India’s oldest and largest Indian Institute of Technology (IIT) Kharagpur is set to introduce the study of basics of Vastu Shastra, the foundation of traditional Indian architecture, in its undergraduate, post graduate and research students of architecture from this August.
According to IIT Kharagpur, students cannot become a “well-rounded architect” without studying the basics of Vastu Shastra. While first year and second year undergraduate architecture students will study the rudiments of Vastu Shastra, postgraduate and research students of architecture will get a detailed grounding on the topic.
Earlier, Vastu Shastra was not a part of the syllabus for architecture students however while re-orienting the teaching-learning for the upcoming academic session, faculty members felt that since students are taught prevalent concepts in the West, they should also be familiar with ancient Indian architectural traditions. The faculty members also felt that ancient Indian concepts of Vastu Shastra have a scientific basis which will be helpful to the students.
Joy Sen, head of the Ranbir and Chitra Gupta School of Infrastructure Design and Management (RCGSIDM) of IIT-Kgp and a faculty member of the architecture department was quoted by Times of India as saying “Times are changing and across the globe there is a renewed interest in ancient Indian knowledge. So, it is natural that we will tweak our syllabus to include Vastu in architecture and infrastructure classes.”

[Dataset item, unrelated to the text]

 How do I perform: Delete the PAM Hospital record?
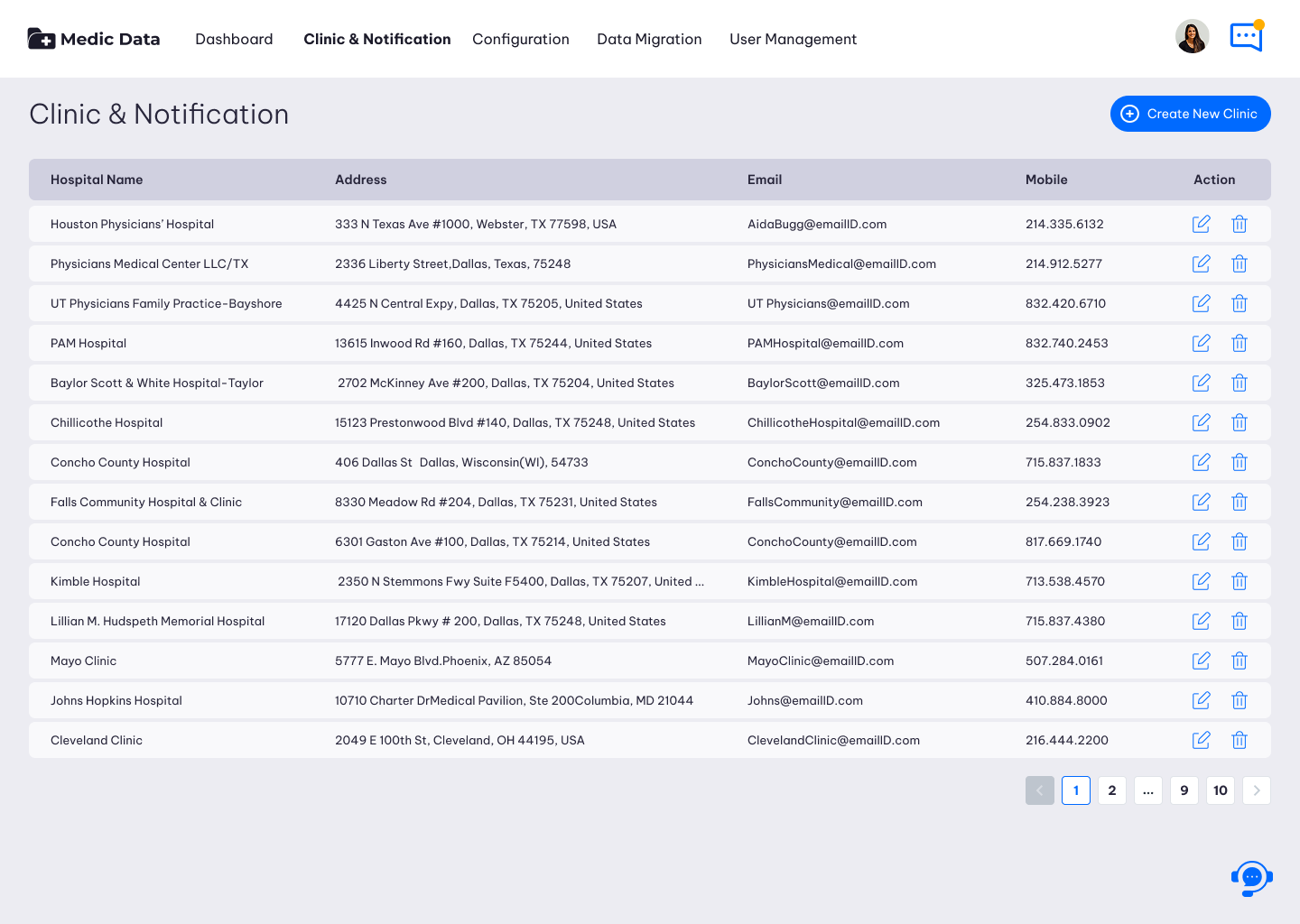click(1240, 343)
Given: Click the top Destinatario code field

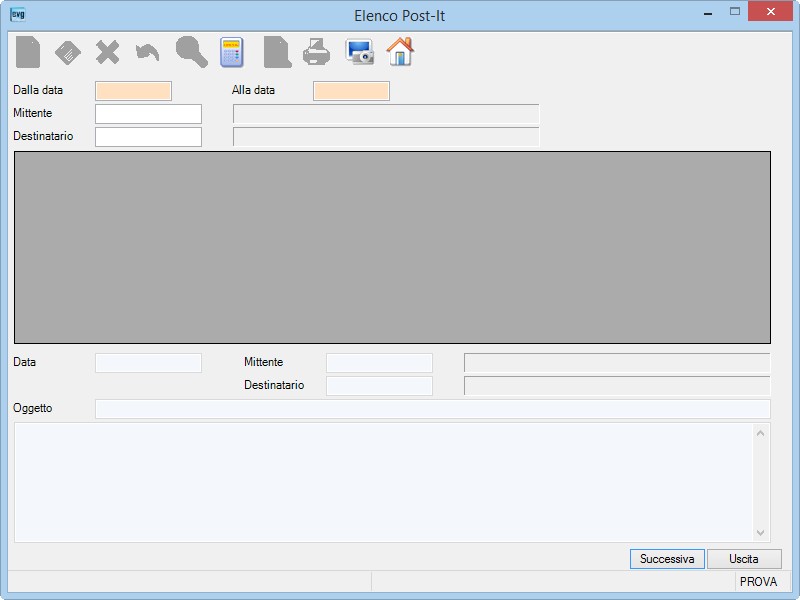Looking at the screenshot, I should tap(148, 137).
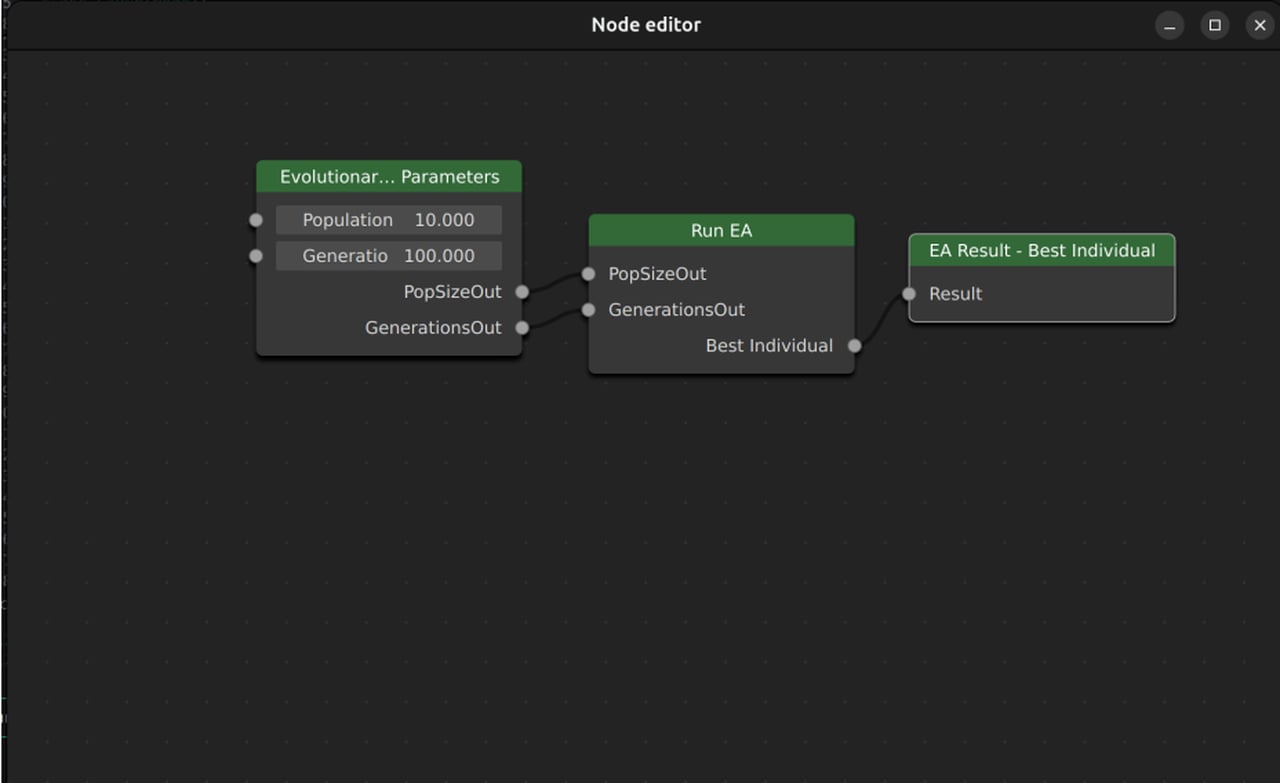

Other departments would also be taught Vastu Shastra, Sen described. “For PG infrastructure course, we will have BTech students from departments of architecture, civil, electrical, mechanical and even management graduates. So, at this level, we will have a greater variety to address.”
“Vastu Shastra has its beginnings in Rig Veda and is scientific in its tenor. Today, the whole world is looking at green living, thanks to the way we are suffering due to erratic concretization. The concept of Vastu revolves around the healthy relationship of nature and infrastructure, hence its modern relevance,” Sen said.